SLE no longer includes KDE. StarOffice did not integrate with KDE. StarOffice originally implemented its own Start menu and file explorer.
These things should tell you something.
Apparently it did not, because what followed were divorces between the desktop and the accessories, and the desktop and the office suite.
> Cinnamon has a collection of Apps that look like a Fisher-Price My First Computer from the 90s.
Wrong. It doesn't have apps at all.
On Ubuntu it uses GNOME apps. That's fair: they are the distro's defaults. It *ought* to use the MATE accessories but the remixes are all unofficial and do not cooperate much. The developer of Ubuntu Cinnamon is so young he is still at school. In full time education, he only has so much time. I cut him some slack on that basis.

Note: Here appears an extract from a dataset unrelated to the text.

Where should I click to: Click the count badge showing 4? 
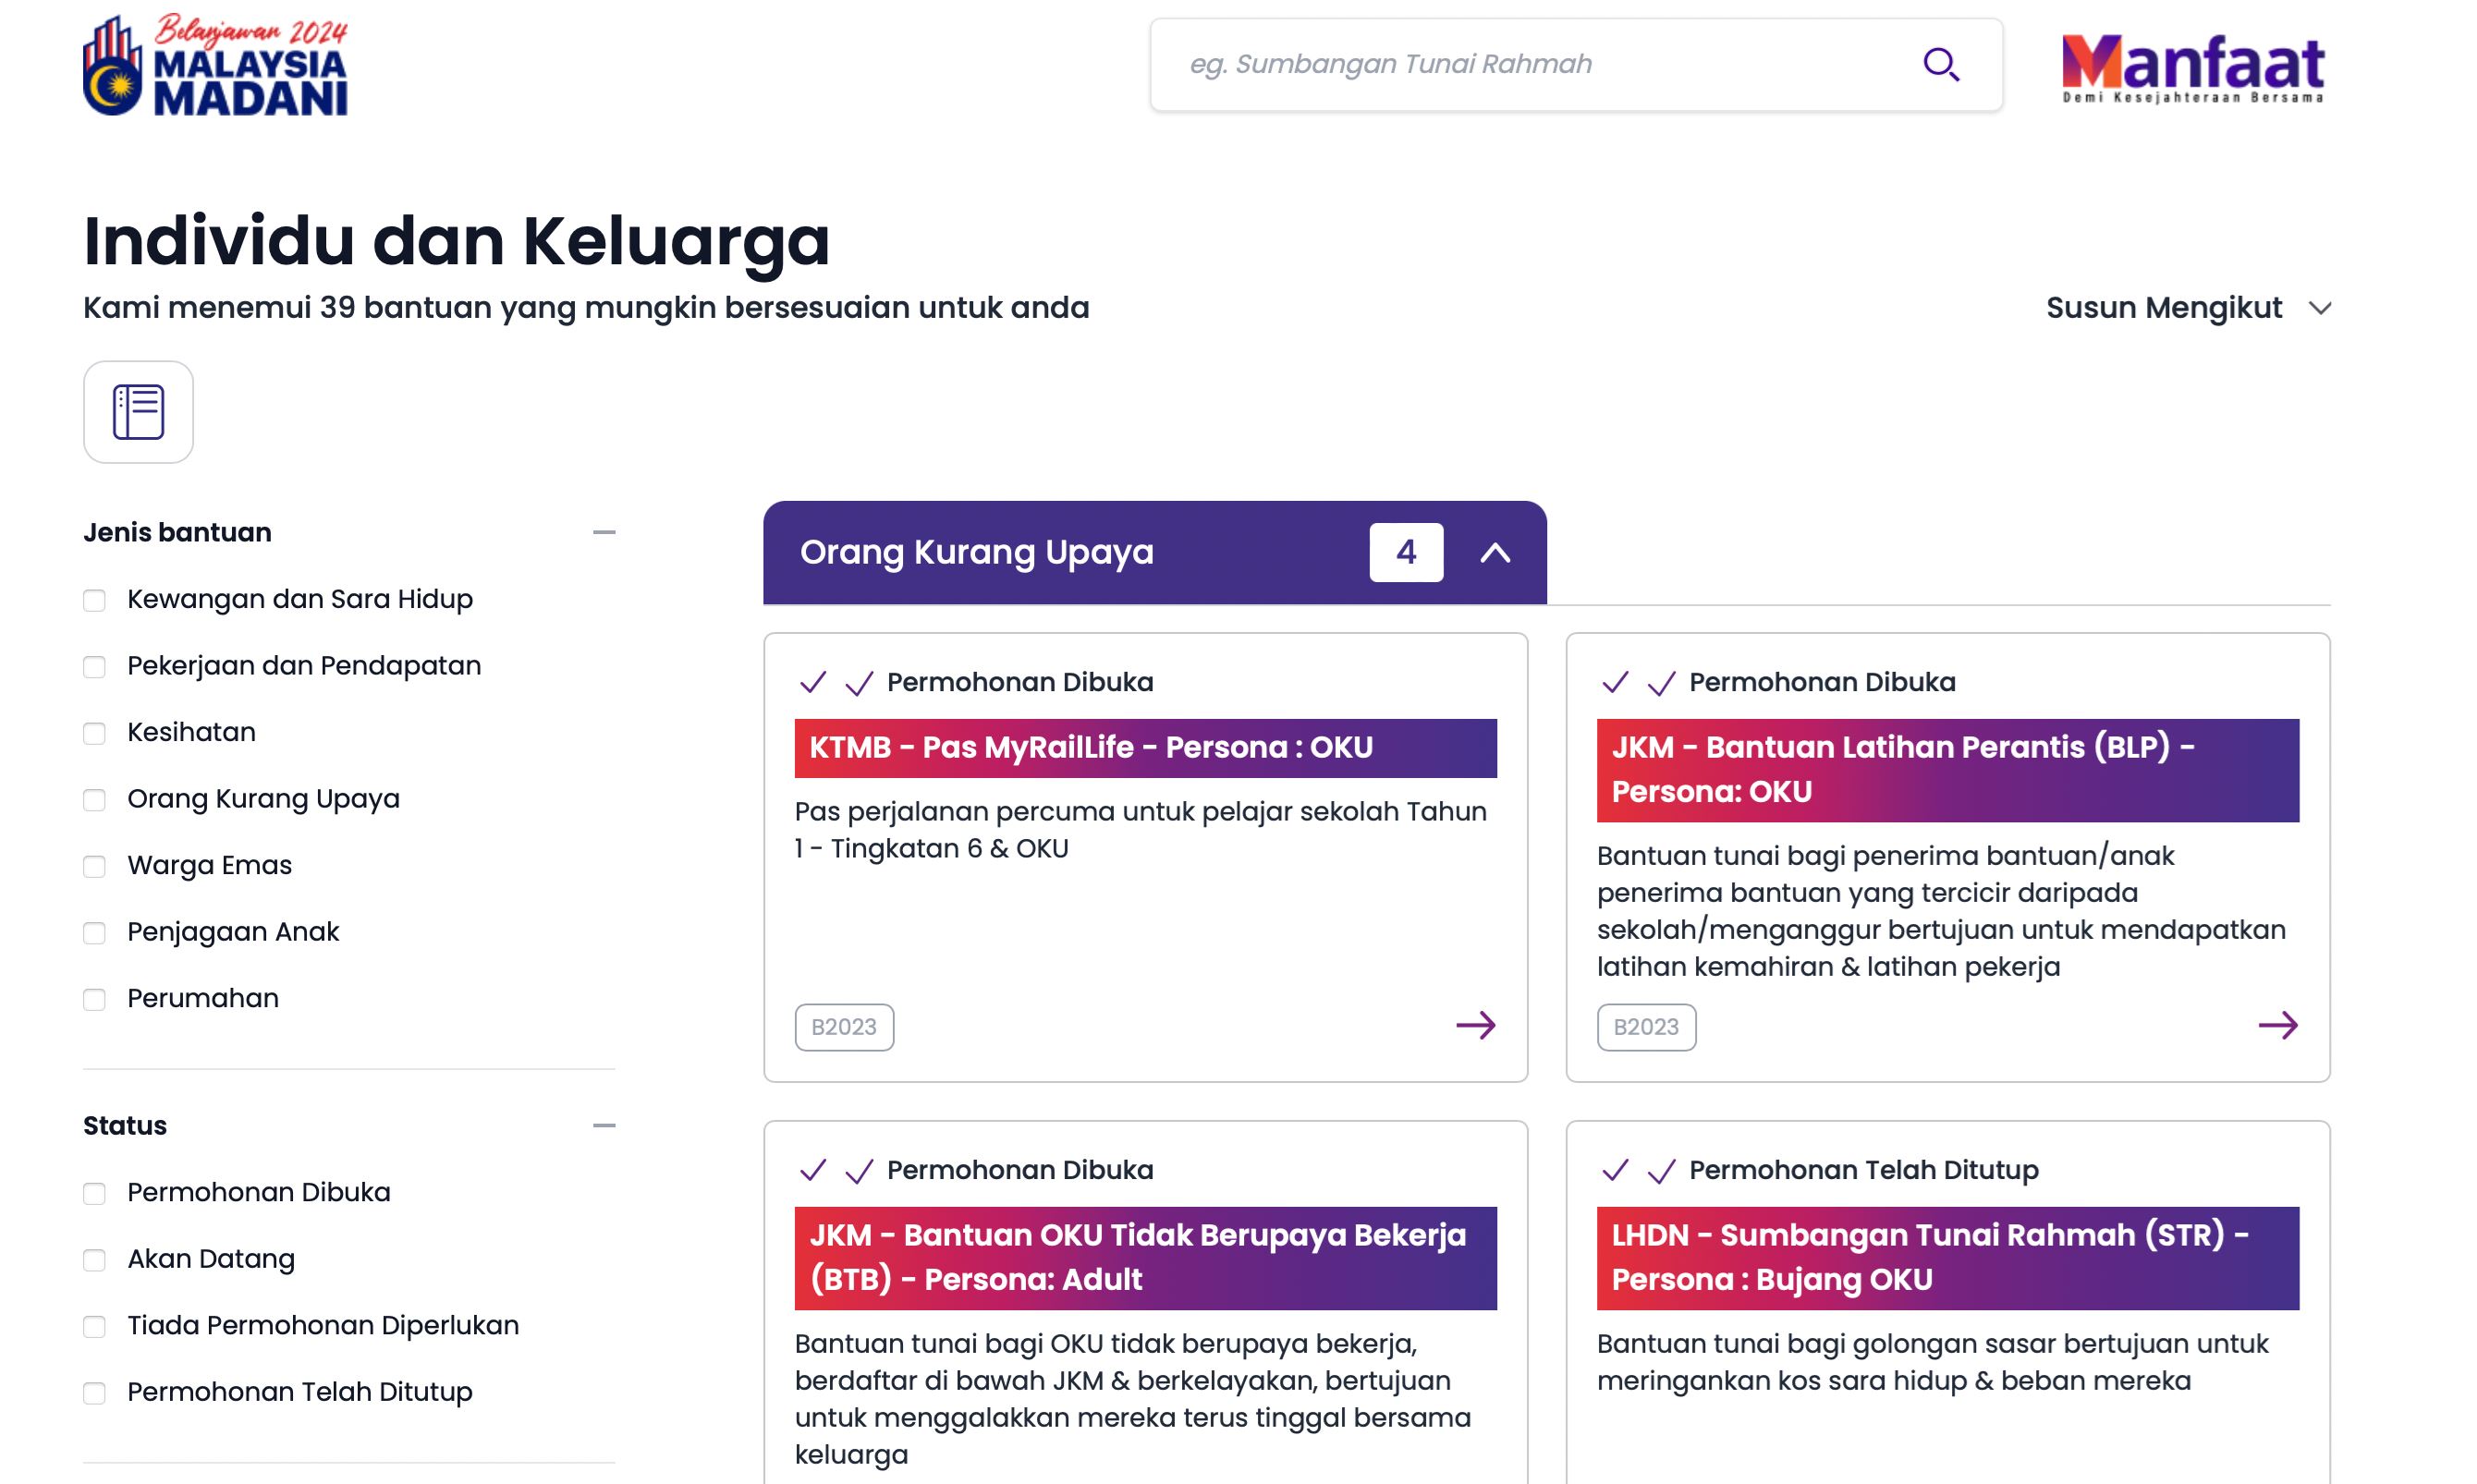pyautogui.click(x=1405, y=552)
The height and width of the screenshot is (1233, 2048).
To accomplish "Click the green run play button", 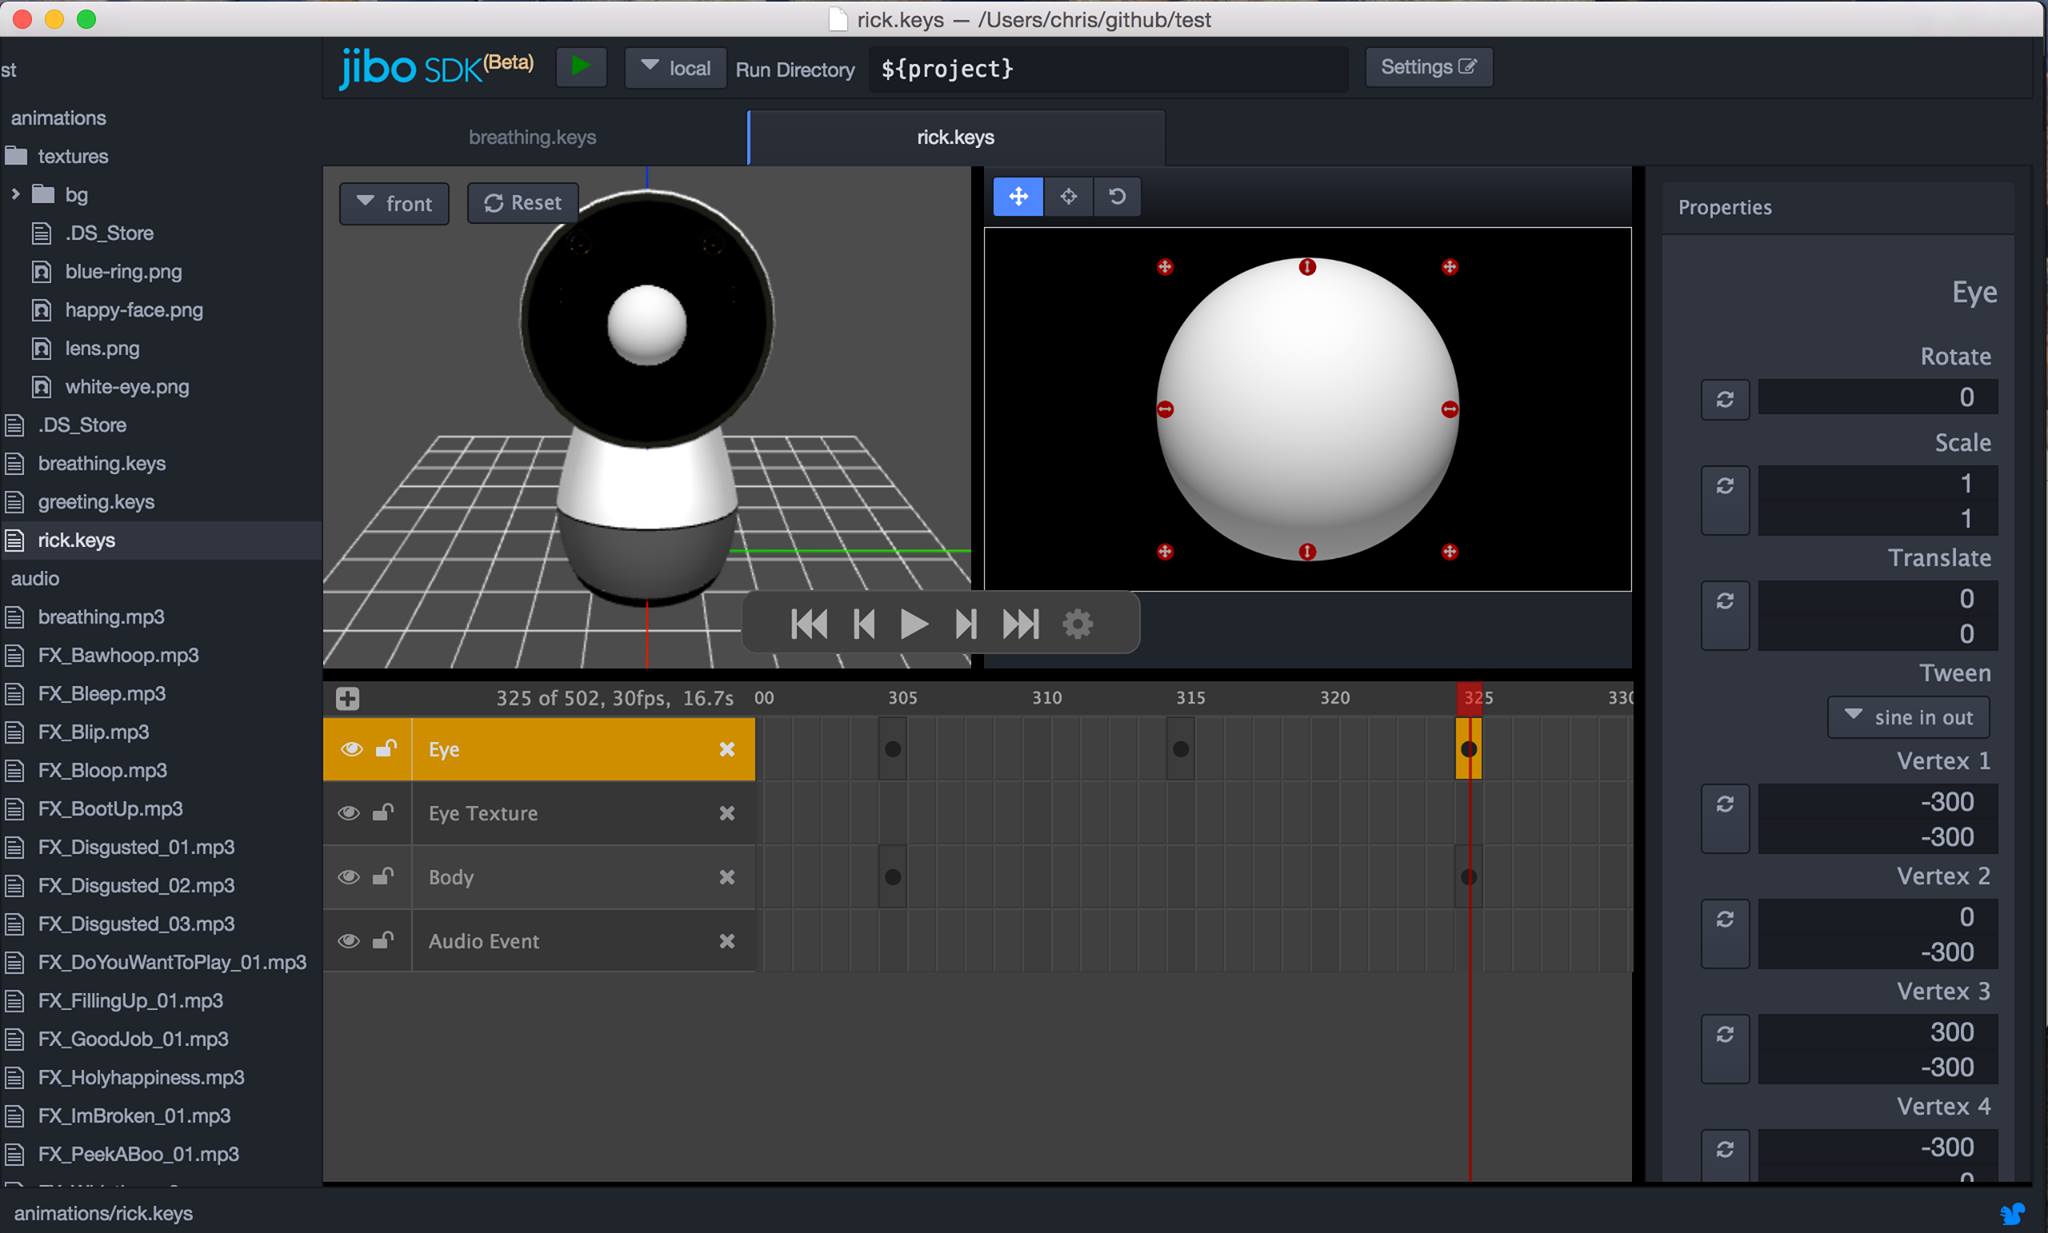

On most distros Cinnamon uses distro defaults.
Mint uses their own X-Apps, which are shared by 3 desktops: Cinnamon, MATE and Xfce. This is smart.
The X-apps have traditional UIs with menu bars. If someone wants a traditional desktop they probably want that. It is smart. Do other distros learn? They do not.
KDE's devs even fell out with their own office suite team and Calligra has gone its own way. The Gear apps suite has its own different release schedule. This is an indication of the total lack of coherency across the KDE ecosystem.
The existence of Trinity and LXQt (and formerly the Katana fork of KDE 4) also demonstrate and illustrate perfectly this incoherence.
No. I do not merely disagree with every line of your comment, I disagree with every individual noun phrase and every adjective.
KDE and its apps is an ugly, poorly-functional, clunky, incoherent, inconsistent mess, and every version gets worse.
I have not even mentioned the keyboard controls or the accessibility or the poor mismatched functionality between X.org and Wayland. This was the short version.
"Were you getting at the UK-versus-US to-MAR-to/to-MAY-to thing? Because we both say "potato" the same."
I've forwarded your complaints to (Americans) George and Ira Gershwin, authors of the original song.
If I'm reading Wikipedia correctly, at the time the song was written (1934) posh Americans pronounced things in a more British way, and it may be they didn't realise we pronounce potato as we do and assumed it would be pronounced as we pronounce tomato. Maybe our pronunciation has shifted - things from even 50 years ago sound a lot more clipped and posher. ("gels" rather than "girls") Or maybe they're just idly following a pattern set in the first verse with tomato.
Anyway, as I'm sure you know, that line of Let's Call the Whole Thing Off has become idiomatic.